The tires of my car slid just a bit as I pulled into the driveway. The day had been long and I was later getting home than I had wanted. Gathering up my stuff I felt that part of me that likes to get everything in one trip working to figure out how to make it happen. Purse first onto my left forearm, bag of groceries next on the same arm, apple store bag next slung over my right shoulder, now to pick up the LARGE vase of flowers that had arrived at work for my birthday, finally I grabbed my computer bag with my right hand. With a solid bump from my hip the back car door was closed and I was feeling pretty accomplished.
I managed to open the back door and step up into the laundry room, the dark gray slate floor making up the base for the maze to be navigated. Mark’s tool bag, Elly’s laundry basket, snow boots, the dog…I don’t know for sure what I tripped over but it was happening, I was falling, nothing to hold onto because I was carrying too much.
I went down hard, and couldn’t stop myself, the large vase of flowers was bound to shatter, it felt inevitable.
This….this feels like a perfect representation of what the word “Sex?” does as it rolls around inside of me.
Well, that feels awkward, a bit like juggling too many things while hoping to just get into the house in one trip.
So much baggage to hold with there.
I have no memories of the word or the concept of sexy being encouraged, nurtured or blessed in my growing up years. If anything the message being sent LOUD and CLEAR was that all good Christian girls must avoid this word. No spaghetti straps, nothing strapless, no halters. Skirts much be appropriate, not too tight, not too short, not “too” anything. Breasts…well, keep them covered, appropriately garmented, and really let’s not talk about them and maybe they will go away.
Even today, the word sexy is hard to wear.
It takes a fair amount of effort to keep the voice of my critic quieted inside of me; she seems to be on high alert! Noticing the anxious ten-year-old part of me that feels foolish and the nineteen-year-old part of me that feels dirty, the critic notices and her voice speaks words from the past about being appropriate and where I’m over the edge. Reminding her that all is well and all shall be well even if we are playing with the fiery word “sexy” is a very real thing for me.
Yep, that’s got a lot of baggage with it also. I mean really the word sexy and the word “sex?” are all part of the same thing inside of me.
This is a place where I really like it best when Mark hears my car in the driveway and is waiting for me in the garage. He gathers up all the bags effortlessly and all I have to worry about is carrying my relatively small purse into the house. He’s cleared the way in the laundry room, and it’s a smooth transition from the garage into the kitchen where a lovely glass of cold chardonnay is poured and waiting for me.
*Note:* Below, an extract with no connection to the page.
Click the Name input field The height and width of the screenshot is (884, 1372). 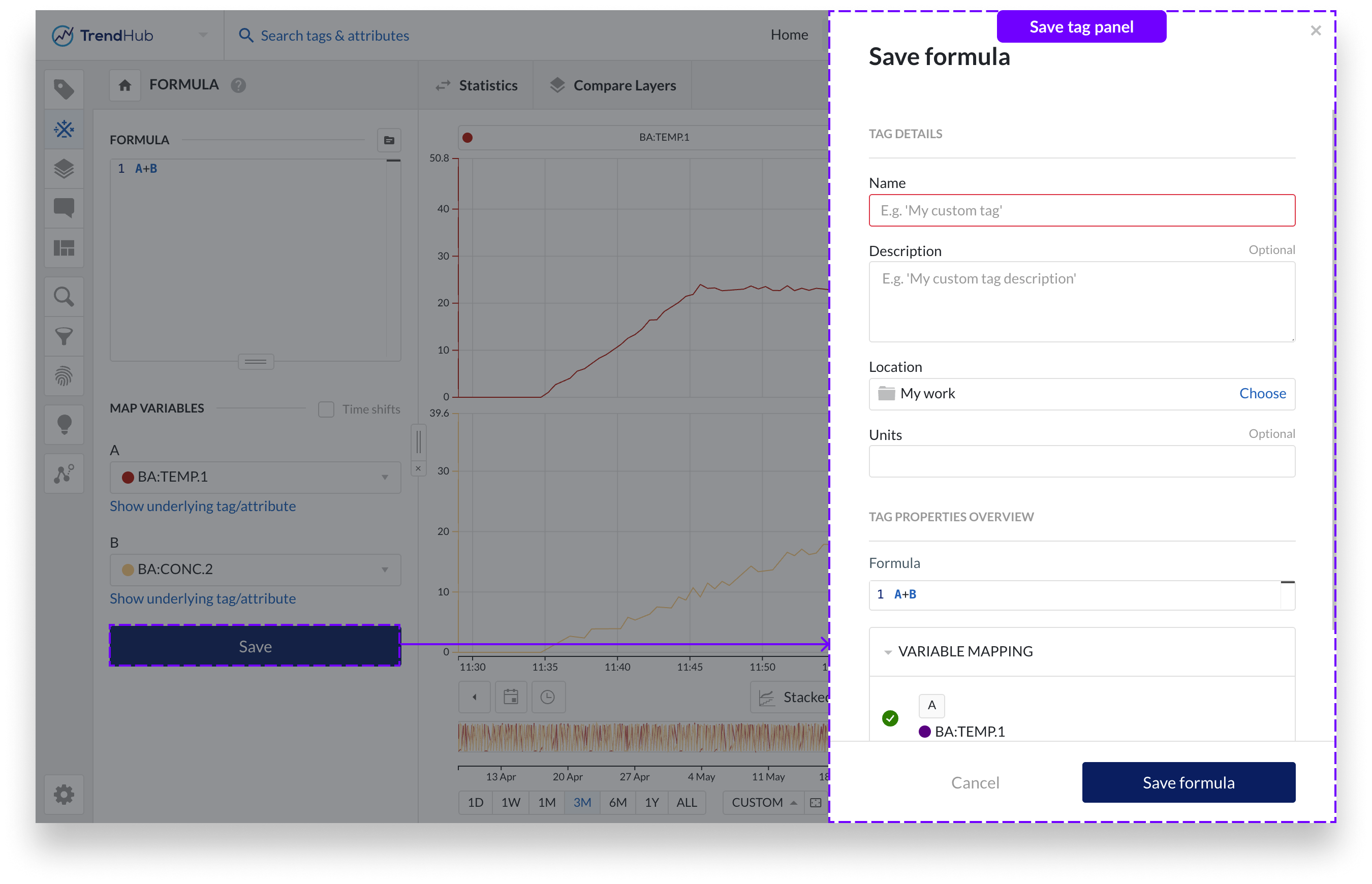click(1081, 211)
You get what I am saying here, right?!
When Mark is willing to do it all just the way I like it, anticipating what I need without me asking for anything or taking any responsibility for all my baggage I don’t have to really be present in my body. I don’t have to risk falling and I don’t have to face my fear of the vase shattering on the slate floor.
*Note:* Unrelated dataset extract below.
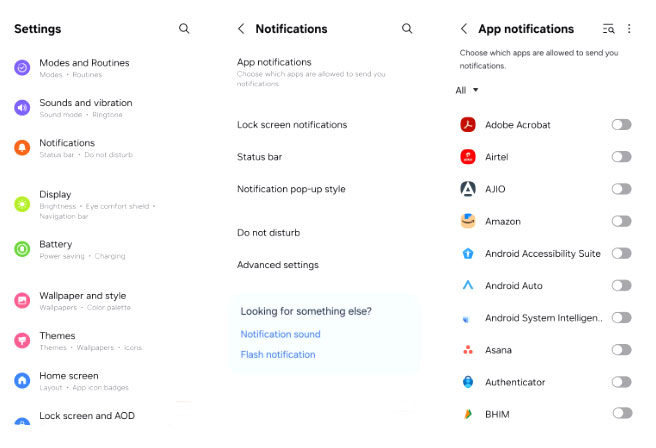The height and width of the screenshot is (448, 656).
Task: Open Notification pop-up style option
Action: click(x=291, y=189)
We lived like that for a lot of years.
That question mark is the perfect punctuation for the word.
It honors that for me, at 51 years old I have still have questions about sex. I am still discovering what it means for me to be sexy in a way that feels comfortable, playful, and at rest inside of me. I am still growing in my willingness to bring all of myself to my husband, my body, my desires, my fears, my anxiety, my heart.
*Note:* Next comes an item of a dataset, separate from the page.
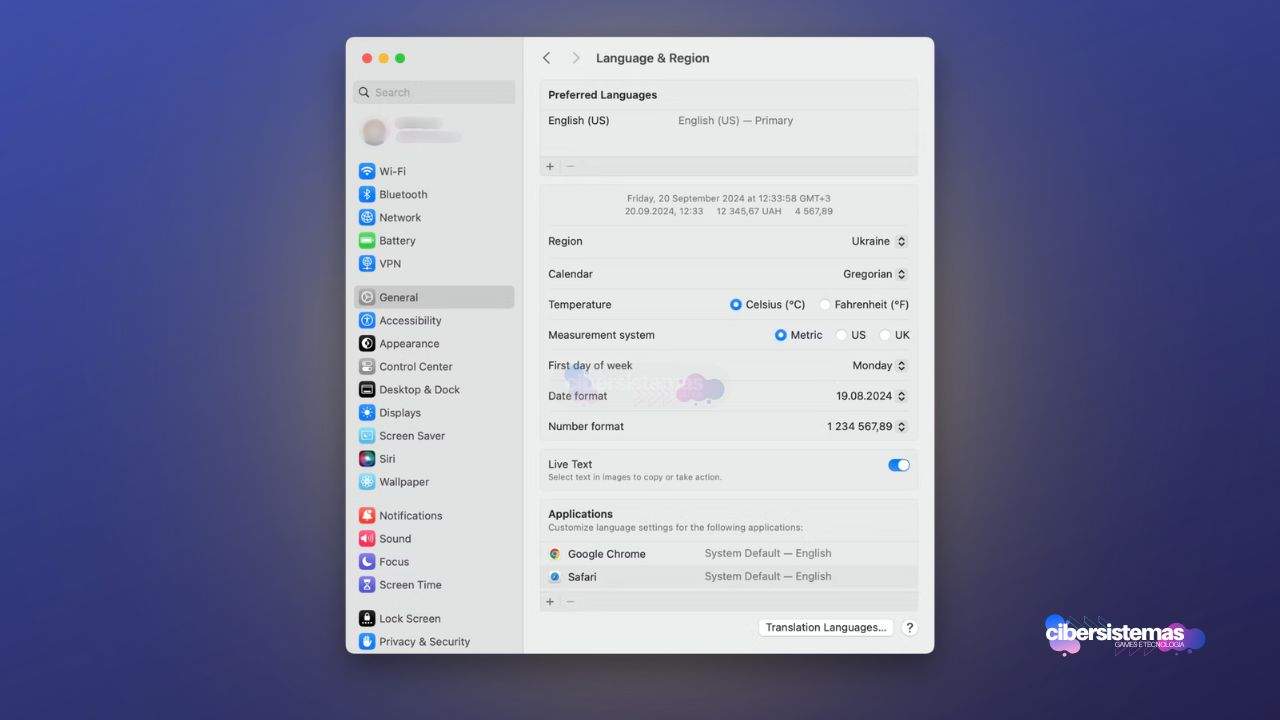Viewport: 1280px width, 720px height.
Task: Click the Translation Languages button
Action: point(825,628)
Every time I wade into the word “sex?” I have questions and I feel the unsure-ness that lingers in me. I fear that I will surely fall with all I am carrying and inevitably the vase will shatter.
“Sex?” is all about faith inside of me. It’s a place where the damage of abuse collides with the aching of my design as a woman. The damage is felt in my fear, my hyper-vigilance, where I am frozen inside, where the betrayals of the past feel current and palpable.
The aching is deepened by the moments of goodness, anchoring places inside of me where arousal has led to sweet moments of passionate surrender with Mark, and where I have worn sexy and felt like myself in ways that brought a smile to my face and joy and delight from friends who were with me. In that collision risk is present and I am left to choose, shutting down and quitting or taking the risk of remembering and believing that God is present and that deep joy is possible.
That even if I fall the vase doesn’t have to shatter. Because in fact the vase did not shatter, I was bruised and sore from the fall that day but the flowers and the vase stayed intact, it was a bit miraculous. It was a bit like “sex?”.
Tracy Johnson is a lover of stories and a reluctant dreamer, living by faith that “Hope deferred makes the heart sick but when dreams come true there is a life and joy” (Pro. 13:12). She is the Founder of Red Tent Living. Married for 28 years, she is mother to five kids. After a half century of life, she’s feeling like she may know who she is.